Ada beberapa pendapat bahwa perawatan luka adalah kewenangan medis, akan tetapi dalam
kenyataannya yang melakukan adalah perawat sehingga dianggap sebagai area abu-abu. Apabila
ditinjau dari bebarapa literatur, perawat mempunyai kewenangan mandiri sesuai dengan seni dan
keilmuannya dalam memberikan asuhan keperawatan pada pasien dengan kerusakan integritas kulit.

c. Euthanasia: suatu issue kontemporer dalam keperawatan.

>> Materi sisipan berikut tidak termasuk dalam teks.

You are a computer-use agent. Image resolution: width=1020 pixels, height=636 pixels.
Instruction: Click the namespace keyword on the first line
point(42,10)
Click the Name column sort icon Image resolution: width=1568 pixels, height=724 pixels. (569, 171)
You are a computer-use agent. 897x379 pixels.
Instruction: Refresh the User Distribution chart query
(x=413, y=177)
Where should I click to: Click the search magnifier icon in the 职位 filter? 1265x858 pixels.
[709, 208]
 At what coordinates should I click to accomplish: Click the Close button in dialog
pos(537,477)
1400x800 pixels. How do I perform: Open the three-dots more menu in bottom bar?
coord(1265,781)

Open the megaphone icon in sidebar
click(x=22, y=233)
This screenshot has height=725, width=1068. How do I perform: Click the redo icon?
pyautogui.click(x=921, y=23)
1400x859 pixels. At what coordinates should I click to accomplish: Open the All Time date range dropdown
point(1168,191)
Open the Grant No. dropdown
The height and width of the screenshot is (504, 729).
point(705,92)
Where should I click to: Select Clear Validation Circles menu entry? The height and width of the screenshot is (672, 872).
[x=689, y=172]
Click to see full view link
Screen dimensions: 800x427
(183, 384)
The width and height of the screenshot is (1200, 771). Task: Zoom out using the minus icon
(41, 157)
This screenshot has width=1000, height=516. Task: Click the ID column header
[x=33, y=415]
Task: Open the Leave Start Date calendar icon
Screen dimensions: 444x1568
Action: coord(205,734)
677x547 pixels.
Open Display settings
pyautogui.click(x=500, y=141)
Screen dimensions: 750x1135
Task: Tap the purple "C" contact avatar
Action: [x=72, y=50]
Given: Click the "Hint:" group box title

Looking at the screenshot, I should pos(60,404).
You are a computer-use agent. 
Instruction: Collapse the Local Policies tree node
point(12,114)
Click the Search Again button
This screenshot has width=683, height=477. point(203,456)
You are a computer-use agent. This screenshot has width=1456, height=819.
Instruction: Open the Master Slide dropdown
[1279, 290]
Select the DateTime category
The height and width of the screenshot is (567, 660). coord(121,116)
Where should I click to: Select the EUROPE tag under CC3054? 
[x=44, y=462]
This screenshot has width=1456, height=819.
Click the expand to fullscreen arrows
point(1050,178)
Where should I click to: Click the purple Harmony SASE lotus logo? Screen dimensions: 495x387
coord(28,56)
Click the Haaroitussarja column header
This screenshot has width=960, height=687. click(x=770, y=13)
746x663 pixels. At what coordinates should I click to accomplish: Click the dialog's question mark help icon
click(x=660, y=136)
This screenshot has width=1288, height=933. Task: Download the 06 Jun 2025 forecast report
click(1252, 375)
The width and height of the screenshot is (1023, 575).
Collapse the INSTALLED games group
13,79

Saat ini mulai terdengar istilah euthanasia, baik aktif maupun pasif. Euthanasia aktif merupakan
tindakan yang sengaja dilakukan untuk membuat seseorang meninggal. Sedangkan euthanasia pasif
adalah tindakan mengurangi ketepatan dosis pengobatan, penghilangan pengobatan sama sekali atau
tindakan pendukung lainnya yang dapat mempercepat kematian seseorang. Batas keduanya kabur,
bahkan merupakan sesuatu yang tidak relevan. Di Nederland euthanasia sudah dalam proses untuk
dilegalisasi. Dikatakan bahwa 72% dari populasi lebih cenderung untuk menjadi relawan euthanasia
aktif. Dalam praktik nyata, masyarakat telah melegalkan euthanasia pasif terutama dalam proses aborsi.
Diyakini bahwa 30 tahun yang akan datang, euthanasia akan bergeser dari sesuatu yang samar-samar
menjadi sesuatu yang legal. Dalam hal ini, perawat berada dalam posisi yang sangat baik untuk
mengkajinya secara lebih obyektif, sehingga akan menjadi kesempatan terbaik bagi perawat untuk
mengambil bagian terlibat aktif dalam mengembangkan kebijakan-kebijakan terkait, khususnya pada
kasus keperawatan medikal bedah.

d. Pengaturan sistem tenaga kesehatan


Sistem tenaga kesehatan di Indonesia saat ini belum tertata dengan baik, pemerintah belum berfokus
dalam memberikan keseimbangan hak dan kewajibaan antar profesi kesehatan. Rasio penduduk dengan
tenaga kesehatan pada tahun 2003 menunjukkan perawat 108,53, bidan 28,40 dan dokter 17,47 per
100.000 penduduk. Berdasarkan hasil penelitian dari DEPKES menyebutkan bahwa puskesmas belum
mempunyai sistem penghargaan bagi perawat.

e. Lulusan D3 Keperawatan lebih banyak terserap di Rumah sakit pemerintah dibandingkan S1


Dengan alasan tidak kuat menggaji lulusan S1 Keperawatan, banyak rumah sakit pemerintah dan swasta
yang menyerap lulusan D3 keperawatan. Dilihat dari jumlah formasi seleksi CPNS, jumlah S1 sedikit
dibutuhkan dibandingkan D3 keperawatan. Hal ini akan berdampak pada kualitas layanan asuhan
keperawatan pada lingkup medikal bedah yang hanya berorientasi vokasional tidak profesional.

f. Peran dan tanggung jawab yang belum ditetapkan sesuai dengan jenjang pendidikan sehingga
implikasi di rs antara DIII, S1 dan Spesialis belum jelas terlihat.